Fig. 5. NanoBRET analysis of BRD4 dimerization in cells.

a Schematic summary of the NanoBRET assays to test BRD4 homo-dimerization in HCT116 cells. The curved black arrow represents Bioluminescence Resonance Energy Transfer (BRET) between the Nanoluciferase donor (blue circle) and the Halo-tag acceptor ligand (orange circle). b Overview of the NanoBRET transfected constructs used in the NanoBRET experiments, with BRD4^1–722 tagged at the N-terminus with Nanoluciferase, and at the N-terminus or at the C-terminus with Halo-tag. c NanoBRET signal observed using NanoLuc-BRD4^1–722 and Halo-BRD4^1–722 (dark grey bar) or NanoLuc-BRD4^1–722 and BRD4^1–722-Halo (grey bar).
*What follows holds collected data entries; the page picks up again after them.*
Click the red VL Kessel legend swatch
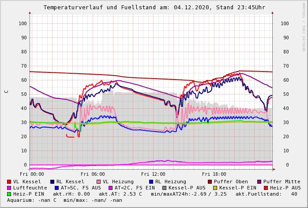The height and width of the screenshot is (208, 308). tap(9, 182)
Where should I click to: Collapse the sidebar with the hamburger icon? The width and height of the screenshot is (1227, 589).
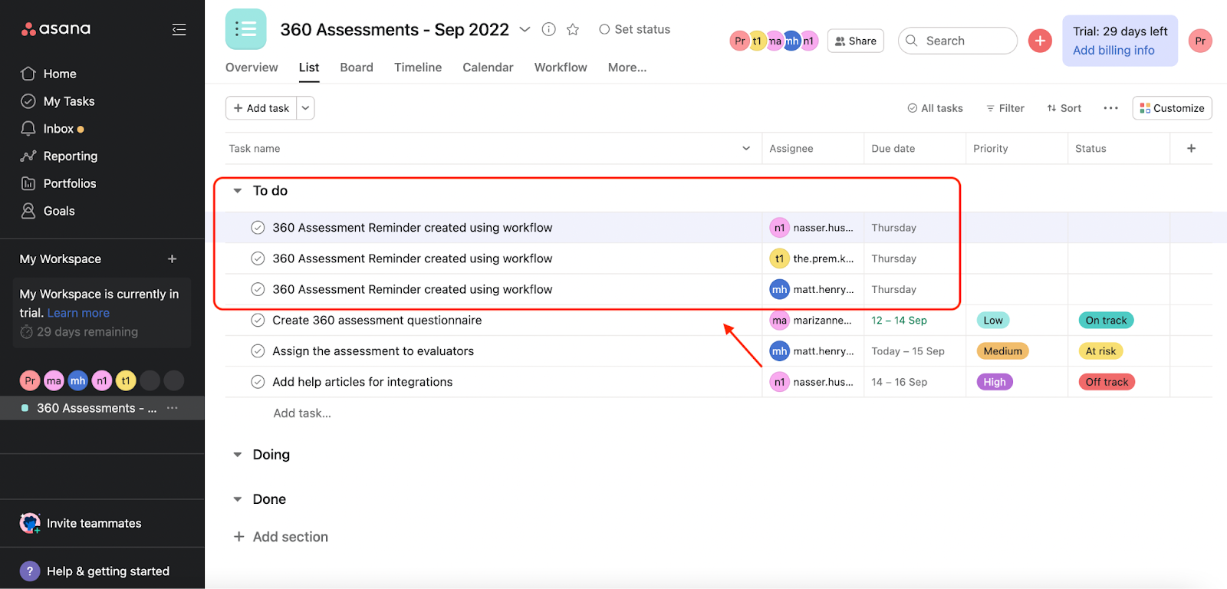tap(179, 30)
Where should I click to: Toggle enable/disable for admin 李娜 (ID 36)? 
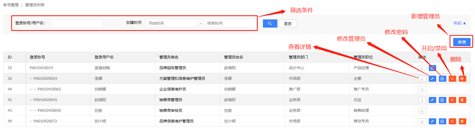[x=452, y=79]
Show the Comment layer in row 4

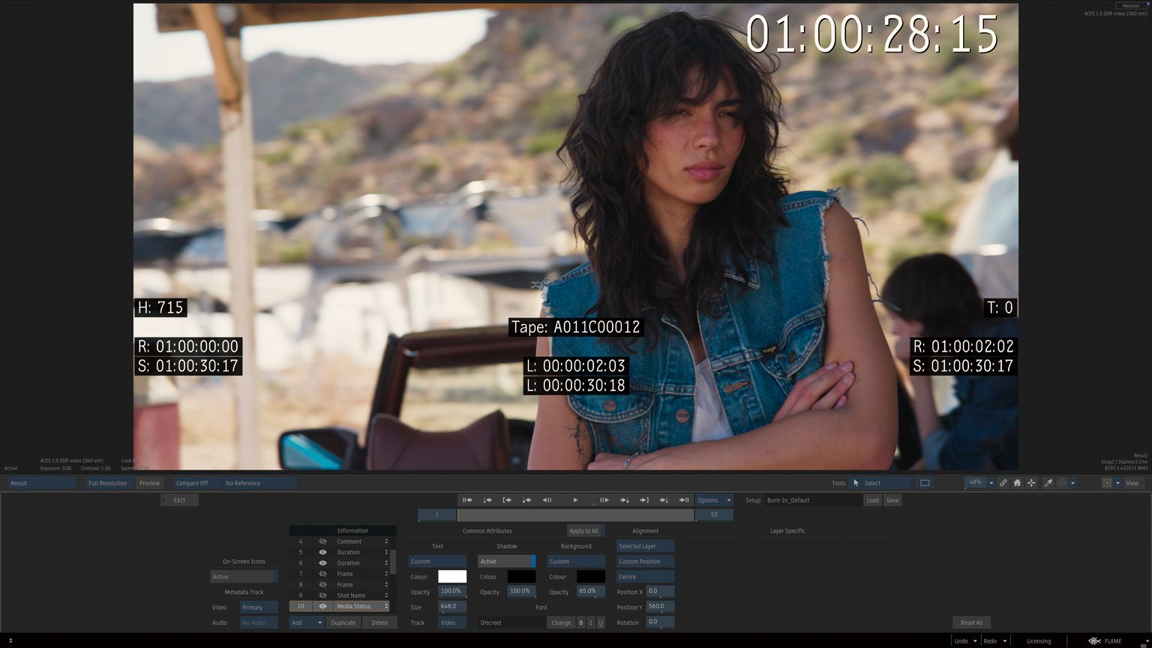click(323, 542)
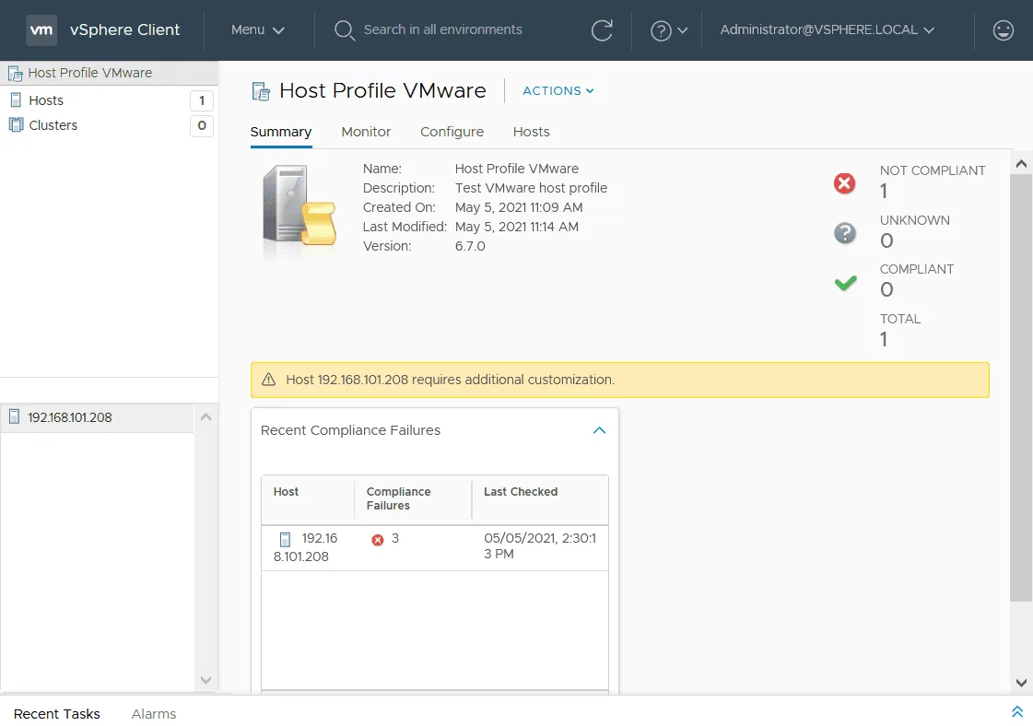Select Hosts in the left navigator
The width and height of the screenshot is (1033, 726).
pyautogui.click(x=46, y=100)
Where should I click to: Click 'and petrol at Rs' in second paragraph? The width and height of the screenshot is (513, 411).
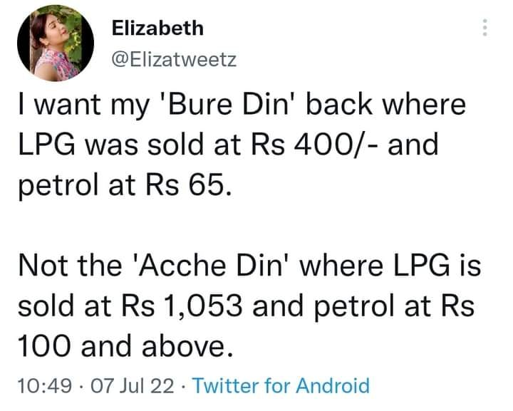(363, 308)
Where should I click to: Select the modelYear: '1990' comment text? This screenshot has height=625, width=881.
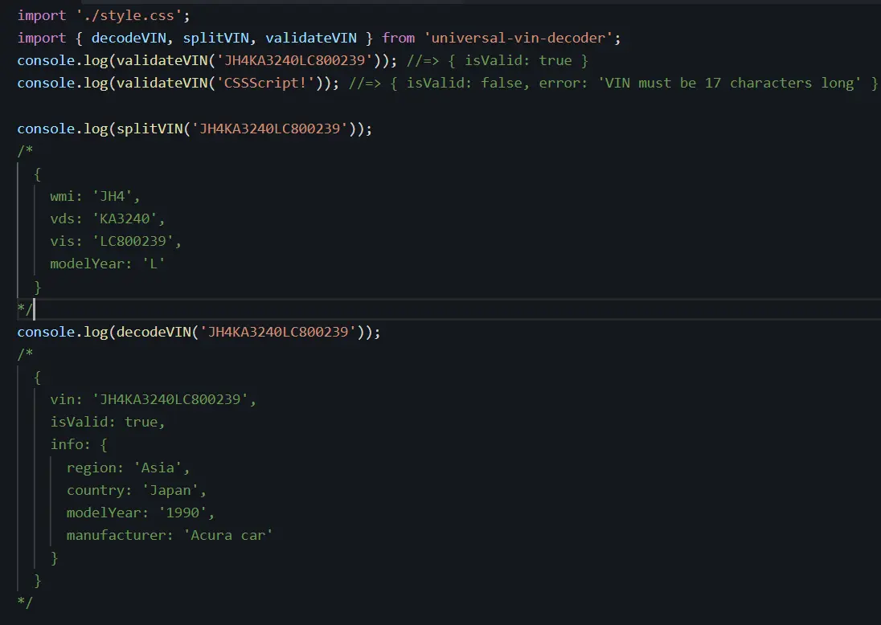tap(142, 512)
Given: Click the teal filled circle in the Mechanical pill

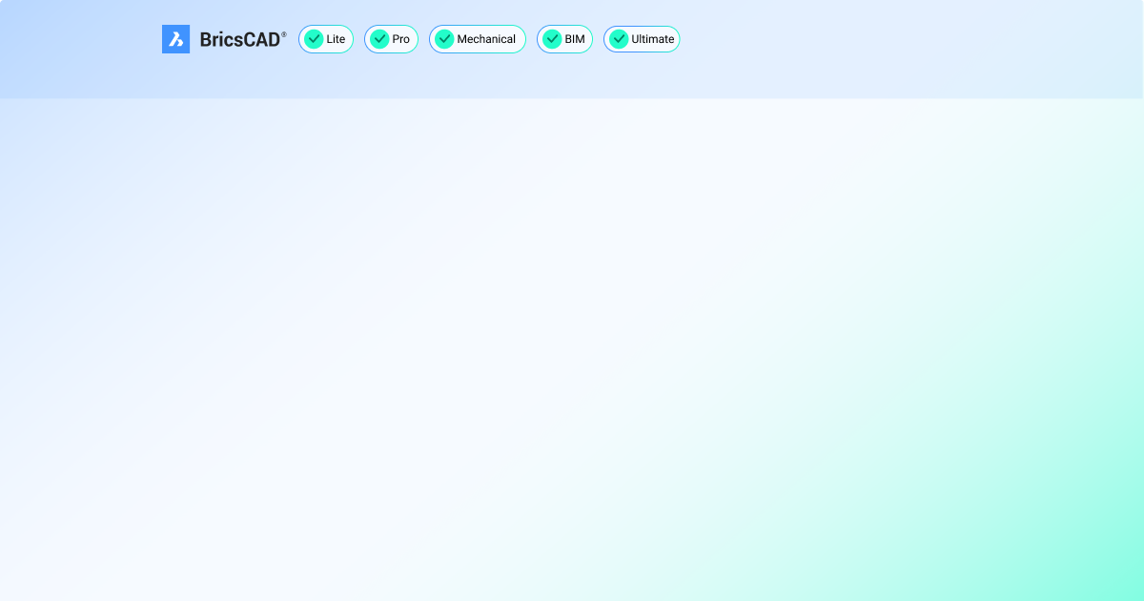Looking at the screenshot, I should coord(444,39).
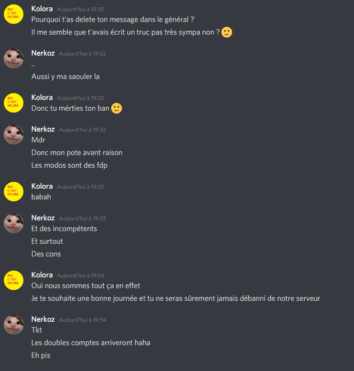This screenshot has height=371, width=354.
Task: Click the "Aujourd'hui à 19:34" timestamp beside Kolora
Action: click(80, 275)
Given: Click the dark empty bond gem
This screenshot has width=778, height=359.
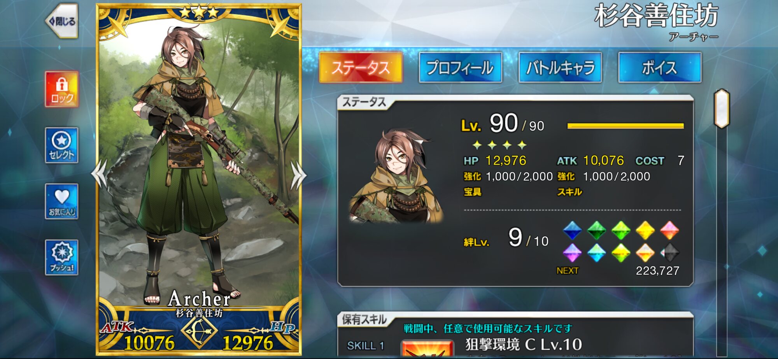Looking at the screenshot, I should (670, 253).
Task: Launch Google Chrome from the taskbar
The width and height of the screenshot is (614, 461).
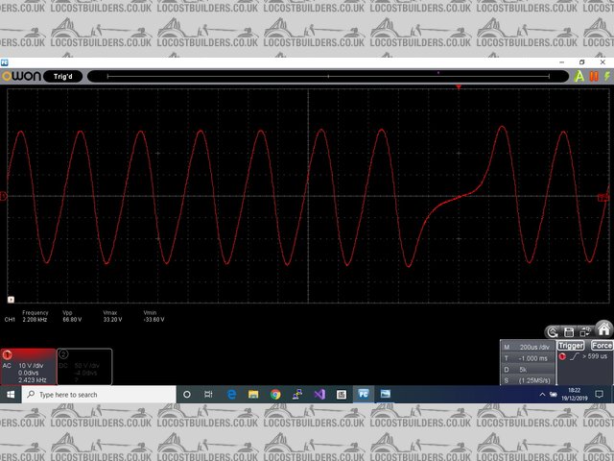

The single measurements and the mean with SD are reported (n = 8 for samples and n = 4 for control independent experiments). d Titration NanoBRET experiments where increasing amounts of acceptor DNA (BRD4^1–722-Halo) were transfected with a fixed amount of donor DNA (NanoLuc-BRD4^1–722). The mean with the standard error of the mean (SEM) is reported (n = 4 independent experiments) e Competition NanoBRET experiments where increasing amount of untagged BRD4^1–722 DNA were transfected with a fixed amount of donor and acceptor DNA pair (NanoLuc-BRD4^1–722 and BRD4^1–722-Halo). The reduction of the NanoBRET signal at increasing values of untagged/Halo-tagged BRD4^1–722 ratio indicates a specific competition of the untagged protein towards BRD4^1–722-Halo for binding to NanoLuc-BRD4^1–722. The mean with SEM is reported (n = 4 independent experiments).